## [BRIEF]
Could you write out exactly, and only, the lines from the one containing "Click the yellow database cylinder graphic" through the last line of the data, leaving out all pictures?

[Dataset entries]
↓

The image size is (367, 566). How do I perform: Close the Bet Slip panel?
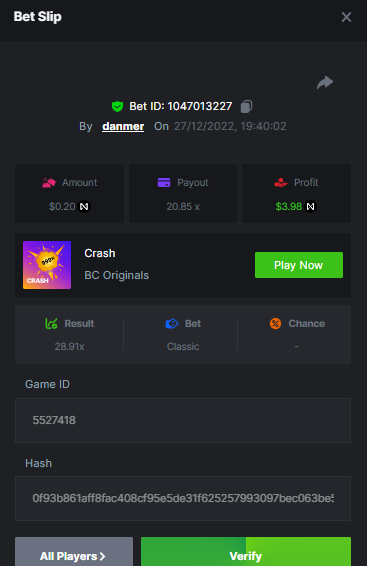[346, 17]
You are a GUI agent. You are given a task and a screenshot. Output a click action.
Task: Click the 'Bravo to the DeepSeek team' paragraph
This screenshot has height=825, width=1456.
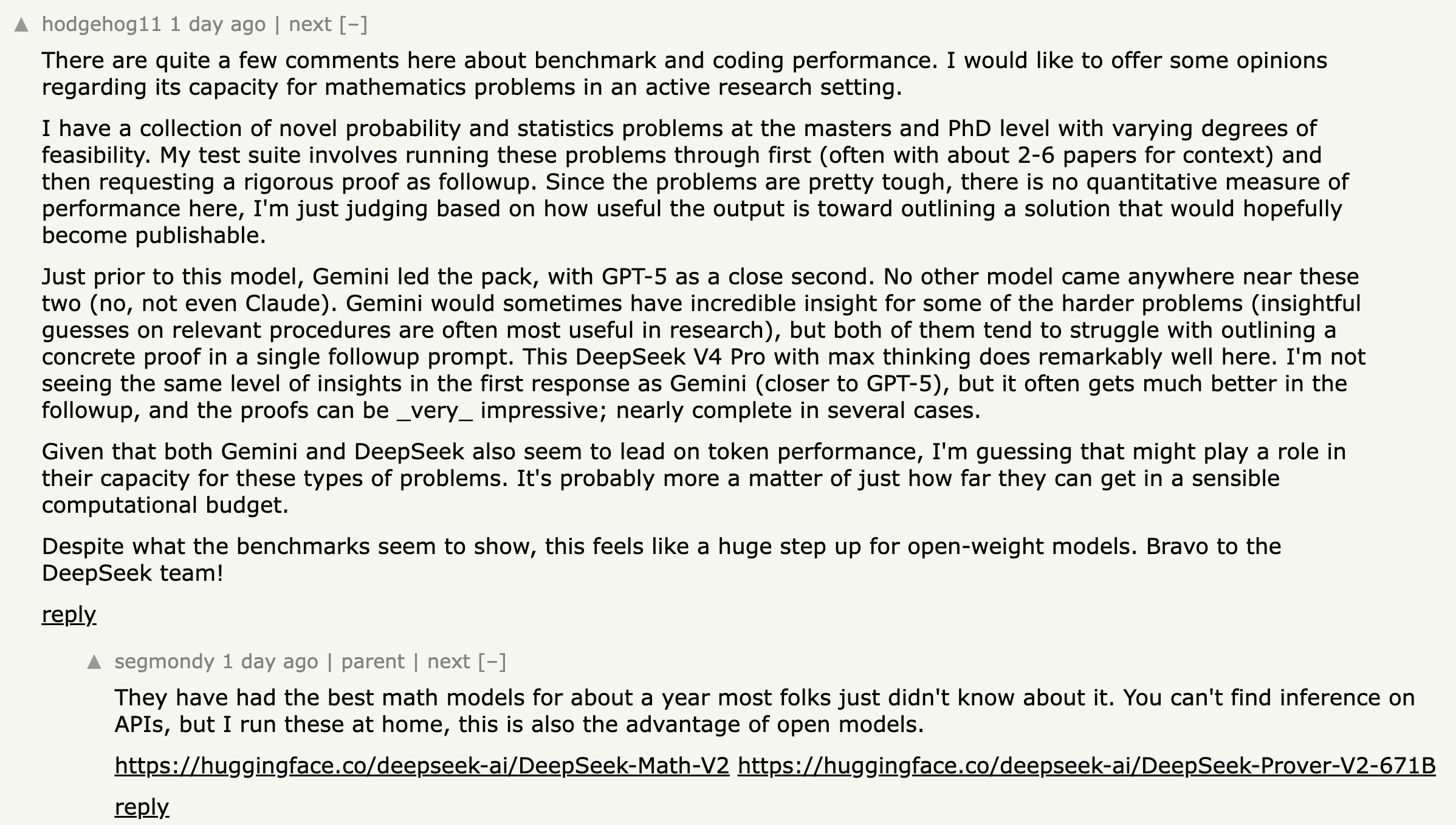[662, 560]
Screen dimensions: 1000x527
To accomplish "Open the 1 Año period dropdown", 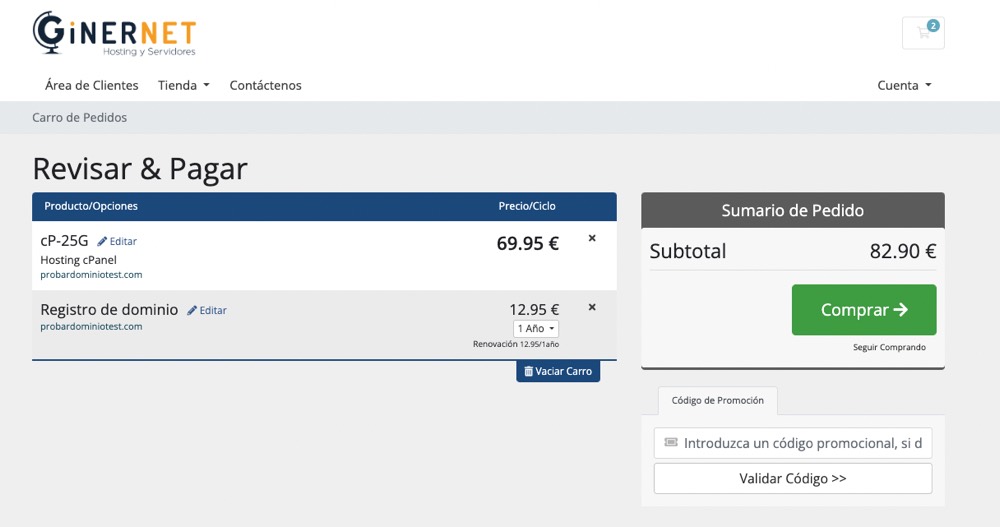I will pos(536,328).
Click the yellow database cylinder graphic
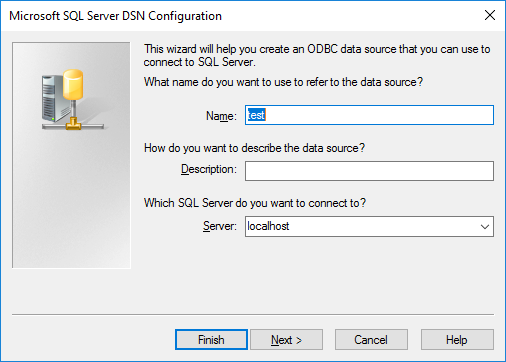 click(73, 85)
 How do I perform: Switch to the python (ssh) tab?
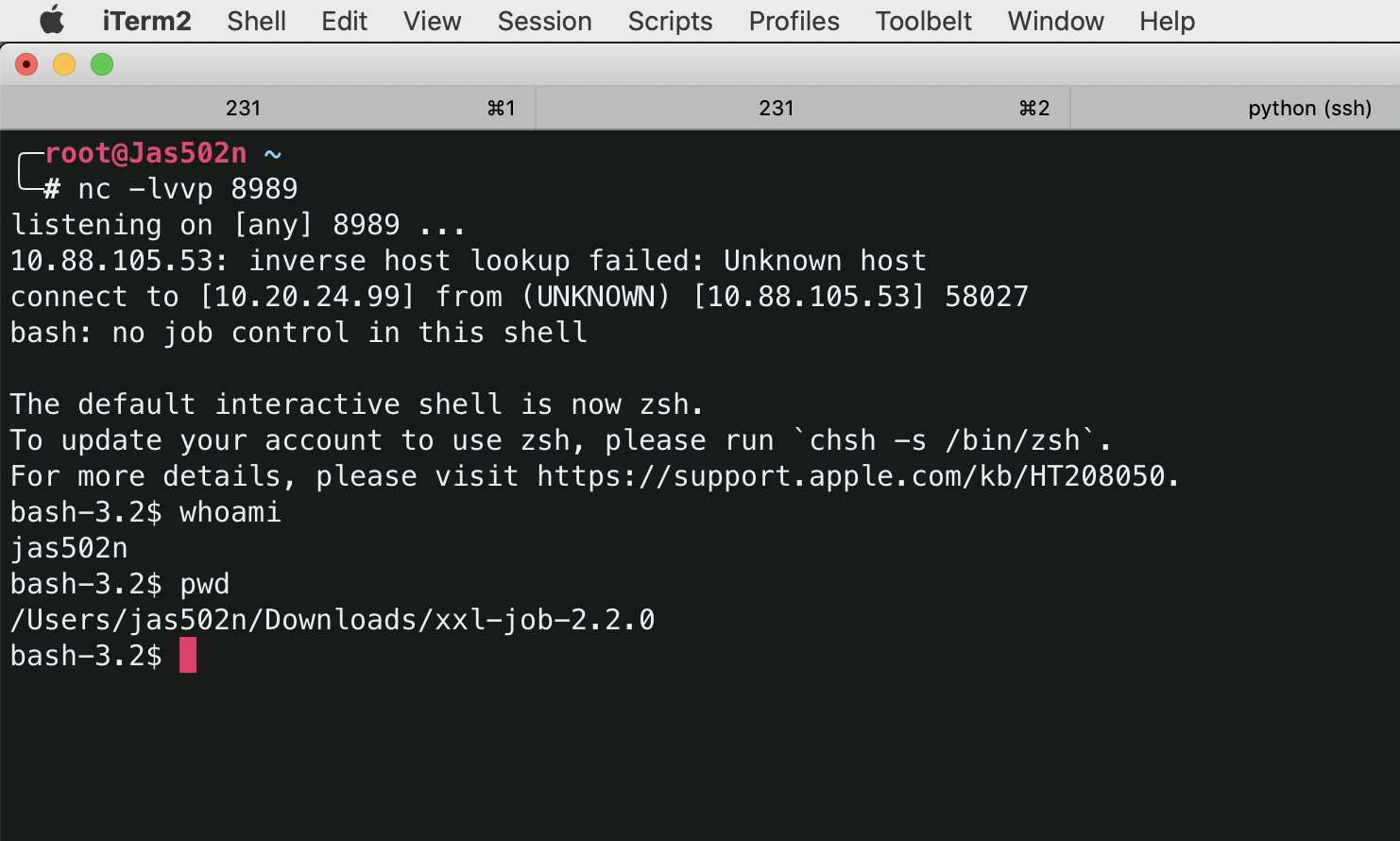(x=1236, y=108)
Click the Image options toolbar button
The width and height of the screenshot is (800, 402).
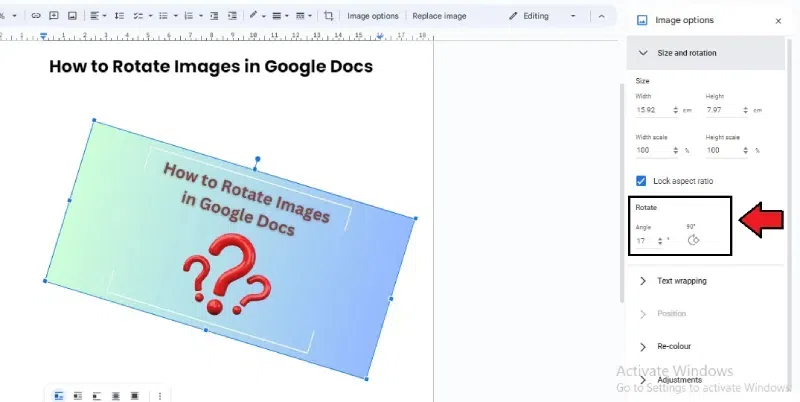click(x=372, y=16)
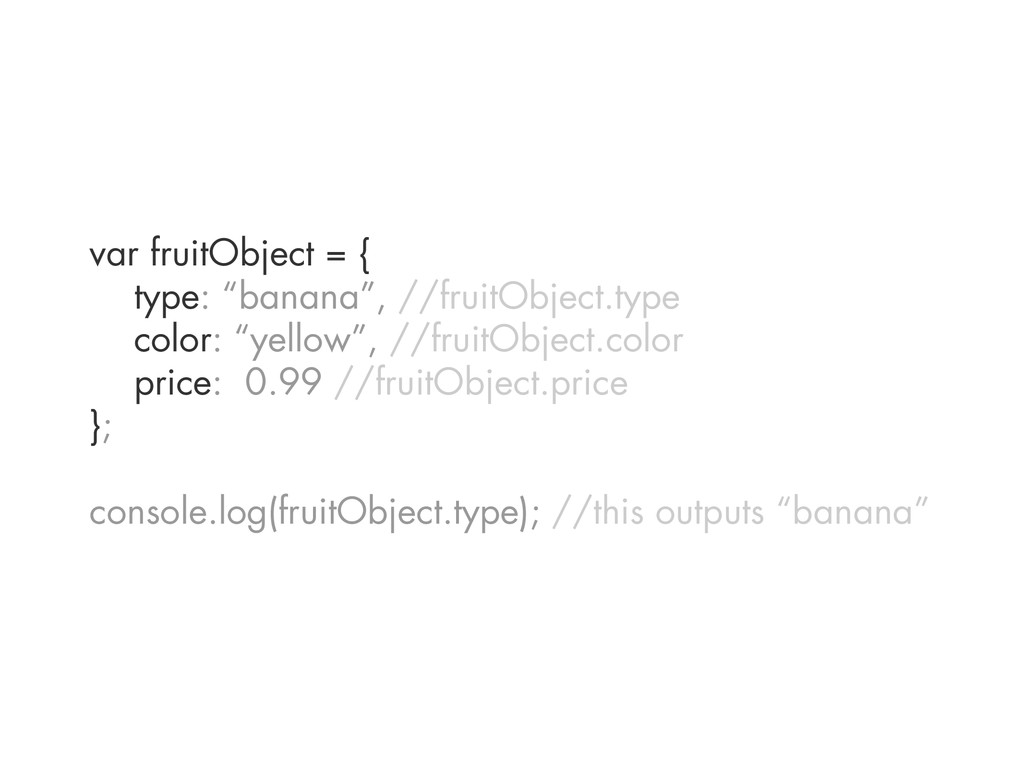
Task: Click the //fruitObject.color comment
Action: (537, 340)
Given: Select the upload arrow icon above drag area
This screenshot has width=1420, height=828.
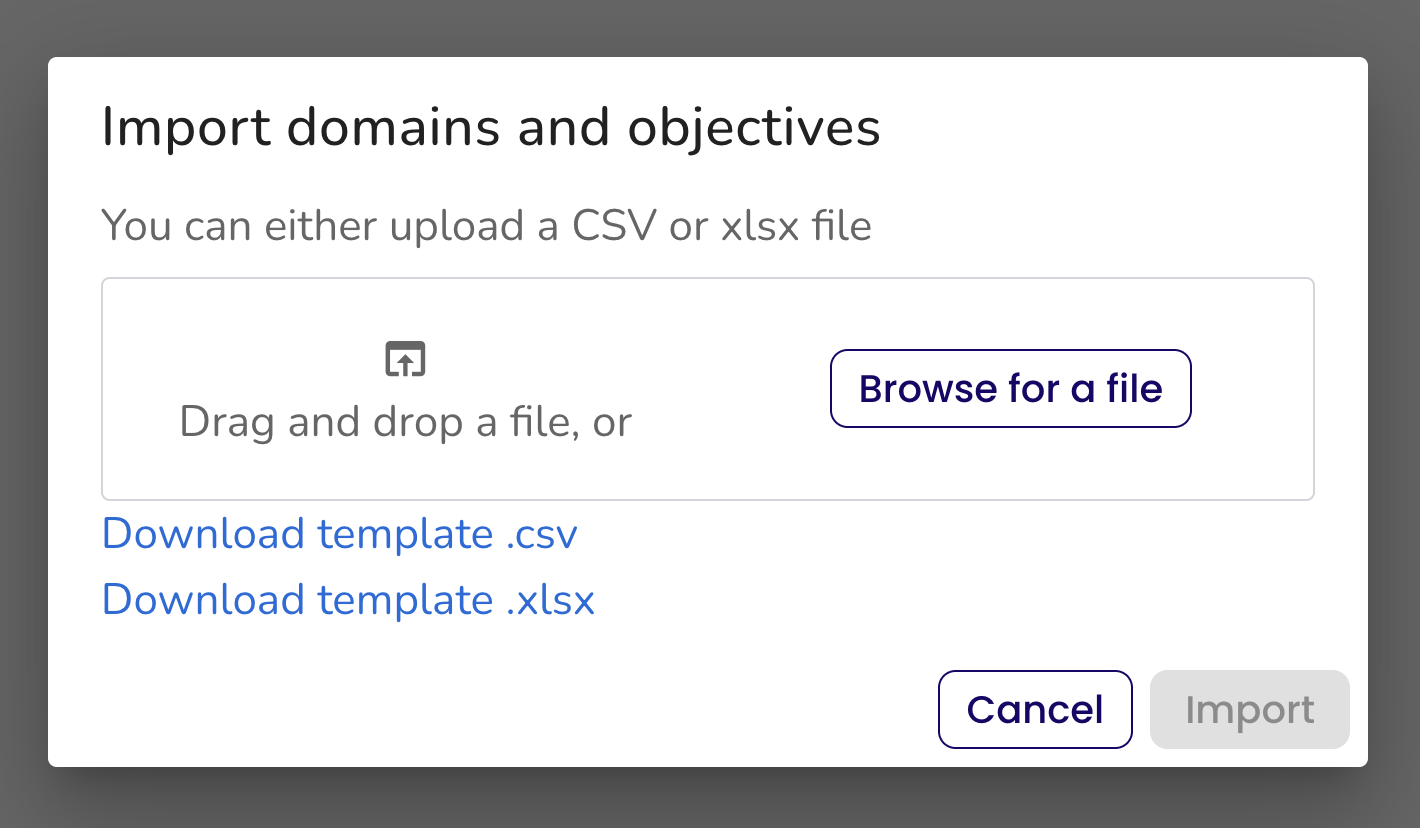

↑

## [WRITTEN ANSWER]
Click the yellow database cylinder graphic
 click(73, 85)
 How do I perform: Switch to the python (ssh) tab?
(x=1236, y=108)
Click the Image options toolbar button
The width and height of the screenshot is (800, 402).
click(x=372, y=16)
Task: Click the //fruitObject.color comment
Action: (537, 340)
Given: Select the upload arrow icon above drag area
This screenshot has width=1420, height=828.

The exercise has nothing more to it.